Graph Perceiver IO: A General Architecture for Graph Structured Data
Seyun Bae, Hoyoon Byun, Changdae Oh, Yoon-Sik Cho, Kyungwoo Song
TL;DR
Graph Perceiver IO (GPIO) generalizes the Perceiver IO architecture to graph-structured data by introducing graph-specific input/output arrays that encode both node features and topology through Random Walk Positional Encoding and smoothing-based outputs. GPIO achieves lower space complexity than traditional GNNs, enables simultaneous multimodal processing (GPIO+), and supports diverse tasks—graph classification, node classification, link prediction, and multimodal text/image classification—within a single unified model.
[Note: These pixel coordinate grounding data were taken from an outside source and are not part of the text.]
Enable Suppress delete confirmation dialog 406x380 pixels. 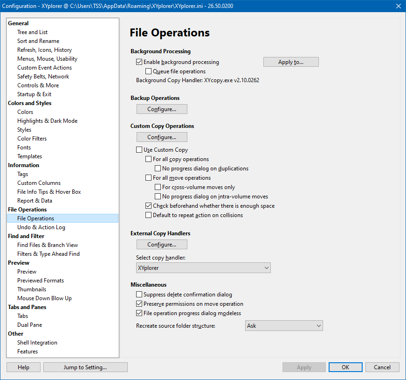point(139,295)
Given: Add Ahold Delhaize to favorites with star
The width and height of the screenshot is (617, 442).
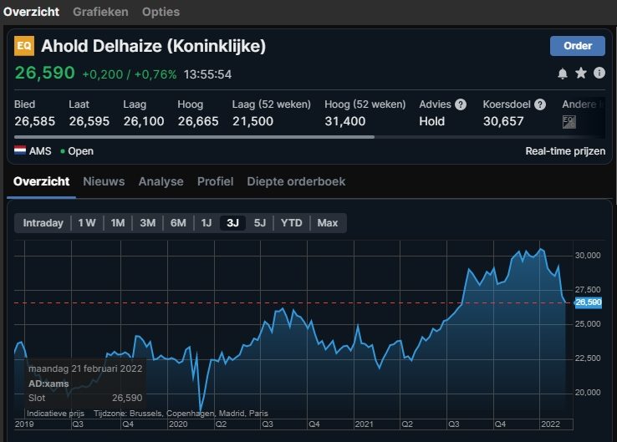Looking at the screenshot, I should click(x=581, y=74).
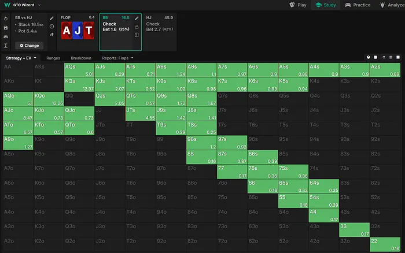Select the HJ Check Bet 2.7 action card

tap(159, 32)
Empirical results show GPIO frequently matching or surpassing GNN baselines across multiple benchmarks, and GPIO+ further improves multimodal few-shot performance by using a relational decoder to capture inter-set relationships. The approach offers practical scalability to large, dense graphs and suggests a general pathway for integrating graph structure into modality-agnostic architectures for broad real-world applications.
Abstract
Multimodal machine learning has been widely studied for the development of general intelligence. Recently, the Perceiver and Perceiver IO, show competitive results for diverse dataset domains and tasks. However, recent works, Perceiver and Perceiver IO, have focused on heterogeneous modalities, including image, text, and there are few research works for graph structured datasets. A graph has an adjacency matrix different from other datasets such as text and image, and it is not trivial to handle the topological information. In this study, we provide a Graph Perceiver IO (GPIO), the Perceiver IO for the graph structured dataset. We keep the main structure of the GPIO as the Perceiver IO because the Perceiver IO already handles the diverse dataset well, except for the graph structured dataset. The GPIO is a general method that handles diverse datasets, such as graph-structured data, text, and images, by leveraging positional encoding and output query smoothing. Compared to graph neural networks (GNNs), GPIO requires lower complexity and can efficiently incorporate global and local information, which is also empirically validated through experiments. Furthermore, we propose GPIO+ for the multimodal few-shot classification that incorporates both images and graphs simultaneously. GPIO achieves higher benchmark accuracy than GNNs across multiple tasks, including graph classification, node classification, and multimodal text classification, while also attaining superior AP and AUC in link prediction. Additionally, GPIO+ outperforms GNNs in multimodal few-shot classification. Our GPIO(+) can serve as a general architecture for handling various modalities and tasks.